Whatever the reason for the hiatus, Schwartz and Gammell fell right back into their ghoulish groove and delivered yet another great collection of scary stories and disturbing illustrations. Once more, Schwartz focused on the retelling folk tales and urban legends. I recall that the stories in this particular book weren't my favorites, but there are certainly some standouts including, "Just Delicious", "Bess", "Harold", "The Dead Hand", and "The Dream".
Of course there are a few infamous stories, such as "The Red Spot" and "Sam's New Pet" which are mostly memorable because of their gross-out factor and jarring illustrations. (See below).

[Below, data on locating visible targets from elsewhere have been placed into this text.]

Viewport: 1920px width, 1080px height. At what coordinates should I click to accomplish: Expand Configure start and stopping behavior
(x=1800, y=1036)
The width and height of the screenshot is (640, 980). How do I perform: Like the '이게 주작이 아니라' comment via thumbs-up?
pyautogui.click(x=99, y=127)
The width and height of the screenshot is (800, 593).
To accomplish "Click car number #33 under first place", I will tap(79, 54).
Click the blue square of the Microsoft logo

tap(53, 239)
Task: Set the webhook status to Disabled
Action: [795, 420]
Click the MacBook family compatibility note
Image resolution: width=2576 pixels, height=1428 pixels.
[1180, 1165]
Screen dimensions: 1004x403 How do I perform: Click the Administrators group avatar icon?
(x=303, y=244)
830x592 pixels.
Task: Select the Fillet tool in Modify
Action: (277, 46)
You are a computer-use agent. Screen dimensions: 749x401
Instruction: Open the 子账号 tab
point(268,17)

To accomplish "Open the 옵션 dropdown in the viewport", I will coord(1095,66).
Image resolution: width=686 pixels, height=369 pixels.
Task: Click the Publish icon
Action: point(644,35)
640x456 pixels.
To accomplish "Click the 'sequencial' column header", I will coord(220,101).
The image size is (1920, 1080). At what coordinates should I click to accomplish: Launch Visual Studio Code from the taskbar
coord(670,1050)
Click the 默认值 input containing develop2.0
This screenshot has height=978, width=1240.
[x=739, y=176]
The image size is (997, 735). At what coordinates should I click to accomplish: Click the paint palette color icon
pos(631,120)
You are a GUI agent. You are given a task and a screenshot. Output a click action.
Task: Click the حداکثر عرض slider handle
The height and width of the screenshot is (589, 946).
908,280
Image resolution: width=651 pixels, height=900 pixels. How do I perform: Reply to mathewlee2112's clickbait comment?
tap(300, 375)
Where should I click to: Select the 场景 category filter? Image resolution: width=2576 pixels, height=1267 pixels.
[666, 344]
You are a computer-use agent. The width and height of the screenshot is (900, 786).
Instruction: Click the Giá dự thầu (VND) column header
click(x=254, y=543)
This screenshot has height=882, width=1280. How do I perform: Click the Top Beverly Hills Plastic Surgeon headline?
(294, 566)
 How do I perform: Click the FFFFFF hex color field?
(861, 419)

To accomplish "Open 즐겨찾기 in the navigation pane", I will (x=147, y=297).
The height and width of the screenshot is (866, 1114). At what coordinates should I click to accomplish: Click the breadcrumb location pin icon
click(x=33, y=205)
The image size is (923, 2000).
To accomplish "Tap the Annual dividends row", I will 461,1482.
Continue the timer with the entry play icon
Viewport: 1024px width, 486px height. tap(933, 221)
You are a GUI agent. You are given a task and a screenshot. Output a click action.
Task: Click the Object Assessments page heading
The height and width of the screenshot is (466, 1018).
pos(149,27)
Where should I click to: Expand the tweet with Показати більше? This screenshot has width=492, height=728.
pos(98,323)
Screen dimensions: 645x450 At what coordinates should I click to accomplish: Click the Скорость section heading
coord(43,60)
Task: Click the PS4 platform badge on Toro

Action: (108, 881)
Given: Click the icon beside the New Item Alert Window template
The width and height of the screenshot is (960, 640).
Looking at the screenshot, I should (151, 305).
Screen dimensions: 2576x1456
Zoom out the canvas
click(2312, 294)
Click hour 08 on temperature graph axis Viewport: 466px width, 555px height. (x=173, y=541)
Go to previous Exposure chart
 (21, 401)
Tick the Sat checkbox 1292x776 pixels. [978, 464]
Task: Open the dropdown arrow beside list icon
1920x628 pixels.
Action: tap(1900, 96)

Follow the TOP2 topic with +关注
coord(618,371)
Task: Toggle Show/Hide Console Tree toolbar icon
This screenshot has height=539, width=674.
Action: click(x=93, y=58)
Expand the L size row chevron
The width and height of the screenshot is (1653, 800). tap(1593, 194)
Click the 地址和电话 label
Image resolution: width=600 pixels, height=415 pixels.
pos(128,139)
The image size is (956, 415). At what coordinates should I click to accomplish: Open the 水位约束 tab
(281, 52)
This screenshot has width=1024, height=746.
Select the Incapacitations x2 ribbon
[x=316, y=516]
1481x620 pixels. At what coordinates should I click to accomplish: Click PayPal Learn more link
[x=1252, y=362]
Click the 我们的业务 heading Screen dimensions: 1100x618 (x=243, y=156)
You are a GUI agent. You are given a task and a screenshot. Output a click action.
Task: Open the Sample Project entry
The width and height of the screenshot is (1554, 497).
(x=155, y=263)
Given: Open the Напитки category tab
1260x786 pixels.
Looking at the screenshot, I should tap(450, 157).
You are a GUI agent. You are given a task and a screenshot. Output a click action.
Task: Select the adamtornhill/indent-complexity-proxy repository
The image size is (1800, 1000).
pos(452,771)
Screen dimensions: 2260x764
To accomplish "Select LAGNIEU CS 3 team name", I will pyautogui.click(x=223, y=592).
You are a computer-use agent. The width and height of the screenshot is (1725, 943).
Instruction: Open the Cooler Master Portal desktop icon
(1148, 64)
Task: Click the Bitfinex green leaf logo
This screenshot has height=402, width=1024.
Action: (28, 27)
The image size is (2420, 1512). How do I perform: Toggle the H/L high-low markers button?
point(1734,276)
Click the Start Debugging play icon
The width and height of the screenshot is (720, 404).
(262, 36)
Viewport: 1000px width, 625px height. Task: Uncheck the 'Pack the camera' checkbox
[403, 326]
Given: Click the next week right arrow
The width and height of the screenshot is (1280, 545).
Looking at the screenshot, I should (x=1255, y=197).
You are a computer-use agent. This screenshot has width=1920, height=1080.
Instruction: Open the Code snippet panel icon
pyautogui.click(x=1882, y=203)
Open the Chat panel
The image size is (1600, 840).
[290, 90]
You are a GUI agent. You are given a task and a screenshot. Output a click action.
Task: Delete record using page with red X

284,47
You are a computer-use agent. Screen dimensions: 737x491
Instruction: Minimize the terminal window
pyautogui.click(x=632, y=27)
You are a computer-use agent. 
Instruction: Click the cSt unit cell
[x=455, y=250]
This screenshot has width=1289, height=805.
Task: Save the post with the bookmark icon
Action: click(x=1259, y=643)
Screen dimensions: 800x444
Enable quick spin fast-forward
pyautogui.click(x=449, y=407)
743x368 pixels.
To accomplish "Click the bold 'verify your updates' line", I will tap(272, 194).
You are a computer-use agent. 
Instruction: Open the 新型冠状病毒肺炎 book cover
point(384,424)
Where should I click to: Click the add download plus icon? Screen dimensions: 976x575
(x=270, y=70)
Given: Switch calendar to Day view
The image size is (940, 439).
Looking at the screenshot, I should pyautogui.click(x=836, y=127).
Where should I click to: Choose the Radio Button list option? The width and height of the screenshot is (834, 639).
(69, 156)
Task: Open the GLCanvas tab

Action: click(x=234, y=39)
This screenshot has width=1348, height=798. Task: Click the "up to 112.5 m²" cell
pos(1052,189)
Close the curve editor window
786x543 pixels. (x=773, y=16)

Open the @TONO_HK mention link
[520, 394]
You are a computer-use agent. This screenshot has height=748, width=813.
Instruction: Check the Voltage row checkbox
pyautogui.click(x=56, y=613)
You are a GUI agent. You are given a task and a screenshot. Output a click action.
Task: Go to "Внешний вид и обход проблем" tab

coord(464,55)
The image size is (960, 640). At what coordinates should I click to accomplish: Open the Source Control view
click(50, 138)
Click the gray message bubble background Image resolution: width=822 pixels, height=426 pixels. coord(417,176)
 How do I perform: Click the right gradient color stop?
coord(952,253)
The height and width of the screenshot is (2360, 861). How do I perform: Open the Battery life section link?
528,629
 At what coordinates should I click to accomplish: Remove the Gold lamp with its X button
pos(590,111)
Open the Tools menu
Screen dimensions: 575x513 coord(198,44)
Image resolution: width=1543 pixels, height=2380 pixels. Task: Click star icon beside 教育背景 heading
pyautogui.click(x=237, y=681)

Then there are some stories that are unique to the series due to the fact that they are based on factual accounts, a first for Schwartz. "The Trouble" is a retelling of an account of a family haunted by poltergeist activity that was actually published in The New York Times and other newspapers in the 50's. Apparently, "Maybe You Will Remember" is based on a true story in which government officials, in order to avoid panic, covered up the death of a girl's mother when it was found out that she was a carrier of the plague.
As always, however good the stories were, Gammell stole the show his amazingly creepy artwork. Once again, the shadowy, sinewy illustrations for each tale are visceral nightmare-scapes depicting notable moments from a story, or - much more terrifying - surreal and disorienting representations that fit a story's general nightmarish mood. While Gammell's artwork is instantly recognizable, it is interesting to see how his style has changed through the years which each book.
"Harold" is the story of a scarecrow that comes to life. My wife hates this one, but mainly because of one detail in the story, a part in which the scarecrow climbed on the roof and "trotted back and forth, like a horse on its hind legs." I'm not sure what kind of visual she gets from this part, but she says that it is disturbing to her for whatever reason.
Above is the illustrations for "The Red Spot" which is the particularly gross and disturbing as it tells of a girl who has the misfortune of a spider laying its eggs in an open sore on her face as she sleeps which develops into a mysterious boil, only for the eggs to hatch all at once later on and erupt from her face at the end of the story... Yeah, terrifying stuff!
Below is the illustration for "Sam's New Pet". This story is about a boys pet dog which his parents bring back with them from Mexico. In a twist ending, it is discovered that the dog is not quite what it seems, but younger readers are more perplexed by the fact that the illustration depicts some kind of nightmarish creature that surely no one would confuse for a dog!
As I've said before, the Scary Stories series holds a special place in my memories as being one of my first exposures into the horror genre. Unfortunately, there will likely be no more entries into the series as author Alvin Schwartz passed away in 1992. Even still, the Scary Stories series remains hugely popular among those that grew up with the books and those that are just discovering them for the first time!